A machine-rendered reading of the paper's core claim, the machinery that carries it, and where it could break.
Core claim
FlyRoute is a self-evolving profiling framework that grows capability evidence from real traffic: dispatch candidates, quality-gate successful pairs into each agent's success store, periodically distill evidence into learned capability descriptions, and inject those descriptions together with BM25-retrieved successes into an LLM router. To keep the flywheel data-efficient, a targeted exploration policy combines profile uncertainty, BM25 relevance, and lexical novelty, prioritizing under-profiled agents only for plausible queries and avoiding redundant evidence collection.
What carries the argument
The data flywheel that dispatches queries to candidate agents, quality-gates successful pairs into per-agent success stores, distills them into capability descriptions, and retrieves those descriptions plus BM25 examples for the router.
If this is right
- Five seed queries per agent already raise accuracy from 72.57% to 78.04%.
- After streaming 7,211 labeled queries the accuracy reaches 89.83%, a 17.26-point gain over zero-shot and 11.79 points over the cold-start stage.
- Gains remain consistent across four expert domains when measured by standard routing accuracy on single-gold test queries.
- Simply adding profile retrieval from the success stores already strengthens performance in the cold-start phase.
Where Pith is reading between the lines
- Companies could run the flywheel continuously so that routing stays accurate as agents receive new tools or updated prompts without extra human effort.

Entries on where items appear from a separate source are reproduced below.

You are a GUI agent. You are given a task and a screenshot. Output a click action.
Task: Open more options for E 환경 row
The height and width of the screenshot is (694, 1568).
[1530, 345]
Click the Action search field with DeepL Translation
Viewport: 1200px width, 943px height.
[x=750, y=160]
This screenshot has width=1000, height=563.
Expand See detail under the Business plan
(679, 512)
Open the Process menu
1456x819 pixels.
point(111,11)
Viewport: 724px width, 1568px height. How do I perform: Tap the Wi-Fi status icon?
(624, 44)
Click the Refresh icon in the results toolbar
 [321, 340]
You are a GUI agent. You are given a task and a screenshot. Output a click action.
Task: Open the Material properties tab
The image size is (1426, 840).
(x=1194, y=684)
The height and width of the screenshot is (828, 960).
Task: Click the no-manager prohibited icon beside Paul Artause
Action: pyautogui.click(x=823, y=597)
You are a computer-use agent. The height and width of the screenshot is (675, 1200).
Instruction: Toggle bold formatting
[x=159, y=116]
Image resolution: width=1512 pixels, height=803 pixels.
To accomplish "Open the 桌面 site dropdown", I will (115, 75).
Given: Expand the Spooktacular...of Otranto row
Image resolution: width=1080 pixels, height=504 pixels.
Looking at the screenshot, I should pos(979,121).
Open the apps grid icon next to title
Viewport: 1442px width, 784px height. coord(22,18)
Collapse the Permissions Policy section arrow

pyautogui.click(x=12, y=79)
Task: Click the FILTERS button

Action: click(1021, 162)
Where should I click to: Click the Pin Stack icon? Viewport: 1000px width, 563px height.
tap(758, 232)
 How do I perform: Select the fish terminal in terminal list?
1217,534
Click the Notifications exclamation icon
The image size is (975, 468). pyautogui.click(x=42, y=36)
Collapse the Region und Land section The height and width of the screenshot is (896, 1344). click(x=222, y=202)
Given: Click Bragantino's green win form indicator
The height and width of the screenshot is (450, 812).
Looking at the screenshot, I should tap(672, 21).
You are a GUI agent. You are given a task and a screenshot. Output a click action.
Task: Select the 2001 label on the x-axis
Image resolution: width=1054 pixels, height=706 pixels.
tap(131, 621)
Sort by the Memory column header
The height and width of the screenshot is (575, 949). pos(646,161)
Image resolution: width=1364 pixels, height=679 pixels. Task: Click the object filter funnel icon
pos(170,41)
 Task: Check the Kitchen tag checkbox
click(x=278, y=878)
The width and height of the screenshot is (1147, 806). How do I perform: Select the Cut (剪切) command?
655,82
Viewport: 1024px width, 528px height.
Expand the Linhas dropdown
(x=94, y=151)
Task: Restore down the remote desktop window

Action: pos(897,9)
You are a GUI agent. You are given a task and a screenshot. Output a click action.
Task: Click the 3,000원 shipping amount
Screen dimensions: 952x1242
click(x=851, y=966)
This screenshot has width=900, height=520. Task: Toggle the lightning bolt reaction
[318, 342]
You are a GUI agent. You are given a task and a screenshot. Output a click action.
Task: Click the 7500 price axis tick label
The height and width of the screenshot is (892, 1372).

- The same loop of dispatch, gate, distill, and retrieve might apply to routing among changing tools or models in general multi-agent assistants.
- Testing the flywheel on public multi-domain routing benchmarks would show whether the accuracy gains transfer beyond the proprietary developer-support dataset.
Load-bearing premise
The quality-gating step that decides which query-agent pairs count as successes is reliable and does not systematically favor certain agents or query types.
What would settle it
Re-running the router on the held-out test set after the flywheel has streamed the 7,211 training queries and finding accuracy no higher than the original 72.57% zero-shot baseline would falsify the central claim.
Figures
read the original abstract
Enterprise routers assign queries to expert agents, yet deployed profiles stay static while agents evolve (prompts, tools, models), and developers rarely keep descriptions or exemplars current. We present FlyRoute, a self-evolving profiling framework that grows capability evidence from real traffic: dispatch candidates, quality-gate successful pairs into each agent's success store, periodically distill evidence into learned capability descriptions, and inject those descriptions together with BM25-retrieved successes into an LLM router. To make this flywheel data-efficient, FlyRoute introduces a targeted exploration policy that combines profile uncertainty, BM25 relevance, and lexical novelty, prioritizing under-profiled agents only for plausible queries and avoiding redundant evidence collection. In experiments on our proprietary enterprise developer-support dataset of real routed queries, FlyRoute improves a same-backbone zero-shot LLM router from 72.57% to 78.04% with only five seed queries per agent, showing that profile retrieval already strengthens cold-start routing. After streaming 7,211 labeled training queries through the flywheel, accuracy rises to 89.83% (+17.26pp over zero-shot; +11.79pp over cold start), with consistent gains across four expert domains under standard routing accuracy on single-gold test queries.
Editorial analysis
A structured set of objections, weighed in public.
Referee Report
Summary. The paper introduces FlyRoute, a self-evolving profiling framework for routing queries to expert agents in enterprise settings. It operates a data flywheel that dispatches candidate queries, quality-gates successful query-agent pairs into per-agent success stores, periodically distills the evidence into learned capability descriptions, and augments an LLM router with these descriptions plus BM25-retrieved exemplars. A targeted exploration policy combining profile uncertainty, BM25 relevance, and lexical novelty is used to collect evidence efficiently. On a proprietary enterprise developer-support dataset, the method is reported to raise same-backbone LLM router accuracy from 72.57% (zero-shot) to 78.04% using only five seed queries per agent, and further to 89.83% after streaming 7,211 labeled training queries (+17.26 pp over zero-shot, +11.79 pp over cold-start), with gains across four domains under single-gold routing accuracy.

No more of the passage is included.